What you need to do: For the records below, say how many lines contain the string "word". Give no other text.

Available data:
□ □ □ □ □

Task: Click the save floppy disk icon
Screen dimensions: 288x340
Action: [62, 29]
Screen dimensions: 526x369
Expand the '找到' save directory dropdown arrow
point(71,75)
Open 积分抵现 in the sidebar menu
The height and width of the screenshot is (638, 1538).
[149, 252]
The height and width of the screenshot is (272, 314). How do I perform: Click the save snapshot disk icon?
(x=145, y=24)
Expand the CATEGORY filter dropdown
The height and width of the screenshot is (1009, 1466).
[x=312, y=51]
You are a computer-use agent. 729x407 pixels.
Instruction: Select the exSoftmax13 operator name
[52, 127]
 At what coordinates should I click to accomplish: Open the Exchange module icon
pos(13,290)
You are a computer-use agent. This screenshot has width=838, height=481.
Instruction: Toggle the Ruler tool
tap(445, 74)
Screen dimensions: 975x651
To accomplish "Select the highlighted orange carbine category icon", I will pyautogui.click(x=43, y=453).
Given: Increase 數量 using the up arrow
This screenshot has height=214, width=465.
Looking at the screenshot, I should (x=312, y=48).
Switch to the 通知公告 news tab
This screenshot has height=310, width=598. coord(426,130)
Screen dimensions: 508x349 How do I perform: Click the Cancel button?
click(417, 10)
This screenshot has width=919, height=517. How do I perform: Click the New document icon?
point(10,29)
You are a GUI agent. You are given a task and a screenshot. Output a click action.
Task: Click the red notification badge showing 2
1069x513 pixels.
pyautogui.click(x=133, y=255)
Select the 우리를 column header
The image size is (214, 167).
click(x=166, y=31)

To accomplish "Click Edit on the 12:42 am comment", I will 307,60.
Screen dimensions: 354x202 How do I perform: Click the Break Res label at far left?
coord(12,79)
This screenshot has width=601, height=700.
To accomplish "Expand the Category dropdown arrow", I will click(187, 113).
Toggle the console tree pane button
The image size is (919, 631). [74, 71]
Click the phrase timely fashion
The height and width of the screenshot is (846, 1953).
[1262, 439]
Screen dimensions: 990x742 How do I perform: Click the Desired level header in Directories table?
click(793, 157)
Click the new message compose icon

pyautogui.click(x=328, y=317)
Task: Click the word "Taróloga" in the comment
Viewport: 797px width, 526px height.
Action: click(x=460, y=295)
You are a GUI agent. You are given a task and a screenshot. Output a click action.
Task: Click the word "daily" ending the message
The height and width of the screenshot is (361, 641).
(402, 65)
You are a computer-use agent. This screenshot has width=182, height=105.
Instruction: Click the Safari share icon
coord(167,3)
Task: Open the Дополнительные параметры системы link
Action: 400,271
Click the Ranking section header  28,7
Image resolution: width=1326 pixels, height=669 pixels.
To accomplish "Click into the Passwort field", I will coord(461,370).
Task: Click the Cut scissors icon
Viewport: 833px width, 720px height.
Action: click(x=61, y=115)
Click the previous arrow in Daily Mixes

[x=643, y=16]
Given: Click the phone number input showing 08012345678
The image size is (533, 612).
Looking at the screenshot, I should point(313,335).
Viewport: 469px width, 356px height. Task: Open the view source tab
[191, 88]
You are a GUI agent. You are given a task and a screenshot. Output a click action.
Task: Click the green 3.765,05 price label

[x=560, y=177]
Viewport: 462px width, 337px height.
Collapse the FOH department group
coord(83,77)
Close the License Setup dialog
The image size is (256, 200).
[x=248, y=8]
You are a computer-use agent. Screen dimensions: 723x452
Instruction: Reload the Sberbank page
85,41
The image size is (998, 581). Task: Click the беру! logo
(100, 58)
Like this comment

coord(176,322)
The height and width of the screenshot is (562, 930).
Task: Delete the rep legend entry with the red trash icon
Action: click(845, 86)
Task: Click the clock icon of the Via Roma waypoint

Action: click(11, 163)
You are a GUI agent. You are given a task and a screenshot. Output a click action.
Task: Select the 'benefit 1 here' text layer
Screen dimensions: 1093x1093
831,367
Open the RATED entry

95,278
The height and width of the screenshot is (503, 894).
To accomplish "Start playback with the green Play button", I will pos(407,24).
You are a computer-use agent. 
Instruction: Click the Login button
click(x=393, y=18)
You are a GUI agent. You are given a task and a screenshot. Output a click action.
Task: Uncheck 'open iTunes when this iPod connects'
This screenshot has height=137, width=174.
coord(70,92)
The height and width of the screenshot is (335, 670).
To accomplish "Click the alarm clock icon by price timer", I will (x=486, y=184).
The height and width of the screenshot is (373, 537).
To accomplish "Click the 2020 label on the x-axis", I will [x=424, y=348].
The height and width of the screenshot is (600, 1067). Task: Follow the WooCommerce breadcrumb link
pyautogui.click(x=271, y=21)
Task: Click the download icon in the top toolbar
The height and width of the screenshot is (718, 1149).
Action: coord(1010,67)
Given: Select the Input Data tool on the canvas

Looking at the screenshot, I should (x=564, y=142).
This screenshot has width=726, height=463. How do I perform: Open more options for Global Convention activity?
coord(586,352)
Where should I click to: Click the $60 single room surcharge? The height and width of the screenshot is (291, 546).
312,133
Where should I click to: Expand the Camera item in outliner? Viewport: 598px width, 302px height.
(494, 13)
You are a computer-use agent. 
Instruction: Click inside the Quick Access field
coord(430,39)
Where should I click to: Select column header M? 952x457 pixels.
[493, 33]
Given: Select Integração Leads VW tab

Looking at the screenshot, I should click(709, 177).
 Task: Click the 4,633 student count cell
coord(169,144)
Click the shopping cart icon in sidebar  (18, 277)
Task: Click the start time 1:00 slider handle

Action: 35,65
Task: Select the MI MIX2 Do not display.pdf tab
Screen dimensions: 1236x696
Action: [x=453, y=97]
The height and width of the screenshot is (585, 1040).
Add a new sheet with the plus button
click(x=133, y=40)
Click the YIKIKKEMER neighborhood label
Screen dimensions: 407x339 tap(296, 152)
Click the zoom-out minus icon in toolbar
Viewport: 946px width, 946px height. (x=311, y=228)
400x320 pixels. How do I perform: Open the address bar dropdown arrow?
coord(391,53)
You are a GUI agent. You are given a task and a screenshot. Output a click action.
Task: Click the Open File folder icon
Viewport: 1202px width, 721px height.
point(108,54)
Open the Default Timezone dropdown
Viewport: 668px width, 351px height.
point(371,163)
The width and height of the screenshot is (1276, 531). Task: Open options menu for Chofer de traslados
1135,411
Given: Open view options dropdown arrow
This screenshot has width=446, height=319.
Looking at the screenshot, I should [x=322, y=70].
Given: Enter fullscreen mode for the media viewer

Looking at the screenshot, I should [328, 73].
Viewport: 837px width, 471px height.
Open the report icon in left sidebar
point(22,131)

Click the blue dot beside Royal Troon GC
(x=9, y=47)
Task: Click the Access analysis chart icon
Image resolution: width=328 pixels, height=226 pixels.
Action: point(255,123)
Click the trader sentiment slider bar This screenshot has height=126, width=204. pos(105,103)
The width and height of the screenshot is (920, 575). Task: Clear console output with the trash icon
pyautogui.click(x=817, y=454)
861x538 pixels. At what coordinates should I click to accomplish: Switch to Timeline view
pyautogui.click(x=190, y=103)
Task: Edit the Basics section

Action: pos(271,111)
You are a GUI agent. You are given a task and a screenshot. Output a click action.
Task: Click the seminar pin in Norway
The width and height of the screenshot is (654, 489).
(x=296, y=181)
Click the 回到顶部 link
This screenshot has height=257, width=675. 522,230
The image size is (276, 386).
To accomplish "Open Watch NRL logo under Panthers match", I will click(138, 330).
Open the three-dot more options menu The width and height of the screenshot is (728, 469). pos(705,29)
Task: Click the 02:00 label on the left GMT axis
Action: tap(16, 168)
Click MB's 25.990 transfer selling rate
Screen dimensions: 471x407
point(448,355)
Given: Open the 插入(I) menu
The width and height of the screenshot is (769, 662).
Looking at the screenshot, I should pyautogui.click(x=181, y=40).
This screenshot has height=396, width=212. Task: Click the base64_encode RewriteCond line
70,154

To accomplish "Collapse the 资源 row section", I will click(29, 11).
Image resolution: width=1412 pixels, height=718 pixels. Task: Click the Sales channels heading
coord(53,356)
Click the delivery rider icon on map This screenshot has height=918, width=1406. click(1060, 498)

□ □ □ □ □

Task result: 2